Think about it: the belief that these are the end times can lead to a feeling of helplessness. If we truly were to believe that Jesus was coming, that these events were not the course of human evil, the Fall, and sin, then what could we really do about them? Some may fear they are interfering with God’s plan. Others may see aid or interference as irrelevant—what is the point, after all, if the end will soon come?
These very well may be the end times, but they very well may not be. Human history is full of devastation, civil wars, genocide, drought, famine, plague, world wars, and the most unimaginable evils, and yet the world still continued. Why is the extreme of a “surely these are the end times” mindset problematic?
It forgets our past.
In his Confessions, Saint Augustine of Hippo reflects upon the role of memory in the Christian moral life. Memory allows us to think about, reflect on, and understand the world around us. Without an understanding of our past, then, we cannot fully understand the events currently occurring in our world right now. Think of the Armenian genocide, which claimed the lives of 75% of the Armenian population in 1915. From those past events, we can learn of possible solutions, avoid mistakes we previously made, and gain historical perspective that can grant us hope in even the darkest of hours.

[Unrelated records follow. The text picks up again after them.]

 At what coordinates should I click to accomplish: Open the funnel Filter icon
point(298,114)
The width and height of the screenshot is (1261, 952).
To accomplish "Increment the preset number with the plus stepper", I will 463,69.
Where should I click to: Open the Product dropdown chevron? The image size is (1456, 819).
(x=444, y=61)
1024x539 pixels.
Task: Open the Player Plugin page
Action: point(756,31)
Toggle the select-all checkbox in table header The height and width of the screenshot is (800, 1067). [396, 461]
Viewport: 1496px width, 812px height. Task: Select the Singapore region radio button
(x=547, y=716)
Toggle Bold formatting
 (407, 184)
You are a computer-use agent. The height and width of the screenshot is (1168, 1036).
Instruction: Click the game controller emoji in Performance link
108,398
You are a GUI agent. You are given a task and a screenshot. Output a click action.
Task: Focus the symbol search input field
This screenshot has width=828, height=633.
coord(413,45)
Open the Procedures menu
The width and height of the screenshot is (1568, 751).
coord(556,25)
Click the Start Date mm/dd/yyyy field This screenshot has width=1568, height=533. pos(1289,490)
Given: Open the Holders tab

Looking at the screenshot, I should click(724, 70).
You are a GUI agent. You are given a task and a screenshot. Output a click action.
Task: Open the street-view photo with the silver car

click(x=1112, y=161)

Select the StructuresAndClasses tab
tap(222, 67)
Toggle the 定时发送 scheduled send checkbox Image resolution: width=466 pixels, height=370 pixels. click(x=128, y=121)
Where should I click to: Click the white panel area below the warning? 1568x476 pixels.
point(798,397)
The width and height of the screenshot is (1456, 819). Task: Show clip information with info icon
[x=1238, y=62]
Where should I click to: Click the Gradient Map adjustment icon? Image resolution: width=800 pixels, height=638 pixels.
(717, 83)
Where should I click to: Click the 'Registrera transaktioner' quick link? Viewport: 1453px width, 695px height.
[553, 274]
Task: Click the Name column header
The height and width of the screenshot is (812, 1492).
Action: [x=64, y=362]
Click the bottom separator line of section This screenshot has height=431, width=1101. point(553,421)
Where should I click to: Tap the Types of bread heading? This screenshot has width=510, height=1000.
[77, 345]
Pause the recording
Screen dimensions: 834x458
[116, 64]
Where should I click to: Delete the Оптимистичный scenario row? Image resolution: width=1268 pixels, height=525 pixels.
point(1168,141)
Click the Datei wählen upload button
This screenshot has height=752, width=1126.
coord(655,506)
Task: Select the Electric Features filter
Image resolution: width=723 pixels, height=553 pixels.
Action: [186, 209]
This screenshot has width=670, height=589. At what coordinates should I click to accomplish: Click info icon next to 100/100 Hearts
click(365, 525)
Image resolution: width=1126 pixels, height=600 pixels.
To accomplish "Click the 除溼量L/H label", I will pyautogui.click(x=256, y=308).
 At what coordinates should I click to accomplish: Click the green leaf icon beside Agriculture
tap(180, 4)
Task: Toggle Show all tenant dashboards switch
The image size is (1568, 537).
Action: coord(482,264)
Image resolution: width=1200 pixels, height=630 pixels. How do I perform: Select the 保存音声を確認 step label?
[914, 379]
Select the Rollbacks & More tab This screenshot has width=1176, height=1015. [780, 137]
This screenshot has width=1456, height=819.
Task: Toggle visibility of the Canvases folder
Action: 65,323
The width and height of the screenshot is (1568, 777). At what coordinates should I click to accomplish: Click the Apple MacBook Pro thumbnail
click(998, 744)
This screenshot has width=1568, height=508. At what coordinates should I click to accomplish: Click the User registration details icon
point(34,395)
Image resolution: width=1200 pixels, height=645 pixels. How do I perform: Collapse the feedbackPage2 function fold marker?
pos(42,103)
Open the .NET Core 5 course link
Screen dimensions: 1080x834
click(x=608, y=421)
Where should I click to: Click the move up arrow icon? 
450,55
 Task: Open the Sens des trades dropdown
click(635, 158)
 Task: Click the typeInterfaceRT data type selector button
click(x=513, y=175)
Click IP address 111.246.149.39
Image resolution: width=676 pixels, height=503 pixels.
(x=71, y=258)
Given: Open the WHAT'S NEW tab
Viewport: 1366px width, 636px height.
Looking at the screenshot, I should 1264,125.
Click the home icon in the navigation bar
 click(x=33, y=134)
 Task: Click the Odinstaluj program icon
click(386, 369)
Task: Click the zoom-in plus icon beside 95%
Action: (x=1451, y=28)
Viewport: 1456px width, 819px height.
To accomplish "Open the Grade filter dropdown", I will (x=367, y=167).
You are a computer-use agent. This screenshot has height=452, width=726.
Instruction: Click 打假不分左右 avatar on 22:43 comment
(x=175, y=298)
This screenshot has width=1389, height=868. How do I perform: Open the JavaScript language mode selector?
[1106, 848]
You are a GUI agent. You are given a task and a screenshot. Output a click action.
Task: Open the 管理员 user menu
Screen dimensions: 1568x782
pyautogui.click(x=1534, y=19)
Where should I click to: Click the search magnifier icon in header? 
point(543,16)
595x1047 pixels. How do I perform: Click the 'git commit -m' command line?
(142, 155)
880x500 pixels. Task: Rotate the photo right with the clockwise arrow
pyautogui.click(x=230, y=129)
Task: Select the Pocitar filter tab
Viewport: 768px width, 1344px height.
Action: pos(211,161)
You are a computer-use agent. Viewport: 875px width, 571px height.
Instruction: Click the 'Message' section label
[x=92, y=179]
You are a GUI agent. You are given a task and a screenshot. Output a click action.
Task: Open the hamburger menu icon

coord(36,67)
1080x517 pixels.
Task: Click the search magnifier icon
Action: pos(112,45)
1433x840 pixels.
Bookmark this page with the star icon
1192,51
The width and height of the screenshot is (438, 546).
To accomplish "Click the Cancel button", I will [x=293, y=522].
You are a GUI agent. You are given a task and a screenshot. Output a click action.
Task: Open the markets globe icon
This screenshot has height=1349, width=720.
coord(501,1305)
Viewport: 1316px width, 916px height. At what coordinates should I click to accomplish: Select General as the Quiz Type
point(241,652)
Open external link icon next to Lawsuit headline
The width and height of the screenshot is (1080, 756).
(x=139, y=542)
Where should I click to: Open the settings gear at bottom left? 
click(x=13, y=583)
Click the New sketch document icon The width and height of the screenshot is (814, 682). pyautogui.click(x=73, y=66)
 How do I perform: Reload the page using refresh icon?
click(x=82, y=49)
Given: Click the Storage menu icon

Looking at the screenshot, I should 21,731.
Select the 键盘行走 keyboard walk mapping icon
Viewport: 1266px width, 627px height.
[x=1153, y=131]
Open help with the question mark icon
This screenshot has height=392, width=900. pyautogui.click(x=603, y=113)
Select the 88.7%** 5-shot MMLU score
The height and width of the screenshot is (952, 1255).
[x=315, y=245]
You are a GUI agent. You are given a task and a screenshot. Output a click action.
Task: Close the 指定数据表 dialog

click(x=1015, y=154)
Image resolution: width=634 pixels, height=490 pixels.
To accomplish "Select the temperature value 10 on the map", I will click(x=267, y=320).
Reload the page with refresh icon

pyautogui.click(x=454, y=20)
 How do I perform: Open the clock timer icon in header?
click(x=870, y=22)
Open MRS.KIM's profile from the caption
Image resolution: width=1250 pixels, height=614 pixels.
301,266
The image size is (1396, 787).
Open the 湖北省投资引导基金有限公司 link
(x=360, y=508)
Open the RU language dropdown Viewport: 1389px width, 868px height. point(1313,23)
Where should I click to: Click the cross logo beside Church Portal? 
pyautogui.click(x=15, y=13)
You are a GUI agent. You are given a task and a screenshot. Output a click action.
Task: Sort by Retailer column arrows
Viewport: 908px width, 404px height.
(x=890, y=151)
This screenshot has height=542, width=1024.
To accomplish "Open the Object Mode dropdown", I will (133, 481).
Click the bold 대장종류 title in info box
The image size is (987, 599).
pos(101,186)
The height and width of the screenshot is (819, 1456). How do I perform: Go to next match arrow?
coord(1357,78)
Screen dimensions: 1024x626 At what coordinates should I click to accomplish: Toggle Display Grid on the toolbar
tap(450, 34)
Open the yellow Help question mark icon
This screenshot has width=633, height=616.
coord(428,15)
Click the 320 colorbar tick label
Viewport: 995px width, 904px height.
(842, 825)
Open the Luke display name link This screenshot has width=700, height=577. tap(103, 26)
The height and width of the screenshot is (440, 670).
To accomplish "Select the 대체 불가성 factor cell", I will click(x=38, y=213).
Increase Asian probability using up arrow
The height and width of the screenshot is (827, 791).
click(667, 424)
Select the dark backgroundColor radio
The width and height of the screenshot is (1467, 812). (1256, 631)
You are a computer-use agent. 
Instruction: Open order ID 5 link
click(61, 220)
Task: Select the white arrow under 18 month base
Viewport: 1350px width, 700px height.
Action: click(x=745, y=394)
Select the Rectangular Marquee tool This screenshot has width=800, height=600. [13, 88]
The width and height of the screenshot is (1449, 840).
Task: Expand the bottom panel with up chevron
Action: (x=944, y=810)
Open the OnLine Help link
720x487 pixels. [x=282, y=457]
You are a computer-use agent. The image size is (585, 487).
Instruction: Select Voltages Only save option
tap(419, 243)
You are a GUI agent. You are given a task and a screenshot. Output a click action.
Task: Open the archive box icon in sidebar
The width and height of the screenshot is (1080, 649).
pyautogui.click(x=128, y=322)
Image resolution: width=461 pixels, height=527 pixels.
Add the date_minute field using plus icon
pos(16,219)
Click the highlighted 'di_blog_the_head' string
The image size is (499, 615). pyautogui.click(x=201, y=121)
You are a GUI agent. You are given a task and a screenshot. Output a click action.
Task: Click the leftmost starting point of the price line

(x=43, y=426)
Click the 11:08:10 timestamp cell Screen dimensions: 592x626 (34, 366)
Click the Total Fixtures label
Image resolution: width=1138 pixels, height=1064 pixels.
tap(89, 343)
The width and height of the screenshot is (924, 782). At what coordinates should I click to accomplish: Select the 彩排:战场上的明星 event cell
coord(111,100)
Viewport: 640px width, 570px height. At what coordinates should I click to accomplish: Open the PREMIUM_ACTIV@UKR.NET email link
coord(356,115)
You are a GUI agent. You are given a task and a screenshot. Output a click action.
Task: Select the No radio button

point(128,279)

It removes our duty to help.
The Syrian refugees are our brothers and sisters in Christ. By this communion and the virtue of charity, we are called to help them, even in the smallest of ways. If we convince ourselves that the end is soon coming, it becomes more difficult to envision a future for these people. Why should they worry about homes, citizenship, and survival when Jesus will soon return? Christ calls us to feed the hungry and house the refugee. Whether Syria is indeed an apocalyptic showdown or another tragedy that will scar human history, our duty to help is not negated. For those of us removed by distance from the situation, prayer is one of the best ways to help. Lord, have mercy on the Syrians.
It detriments our virtue of hope.
I believe that fear is one of the reasons many Christians proclaim times like these to be the end times. Wars are terrifying. We see the images of suffering from the front lines and wonder, why does this happen? How can it ever get any better? But we must hold firm to hope in Christ; not just hope in his heavenly kingdom, but hope in the kingdom of God which is here and now. Christ did not abandon us when he ascended into heaven; he sent us the Holy Spirit to not only guide us in our faith, but to help us bring forth a better world.
How can you help?
First off, you can pray for the refugees and those housing them. If you are looking to donate, Catholic Relief Services is one of the most reliable charities, with 92% of their donations going directly to the programs. Finally, you remember, share, raise awareness, and not give up hope.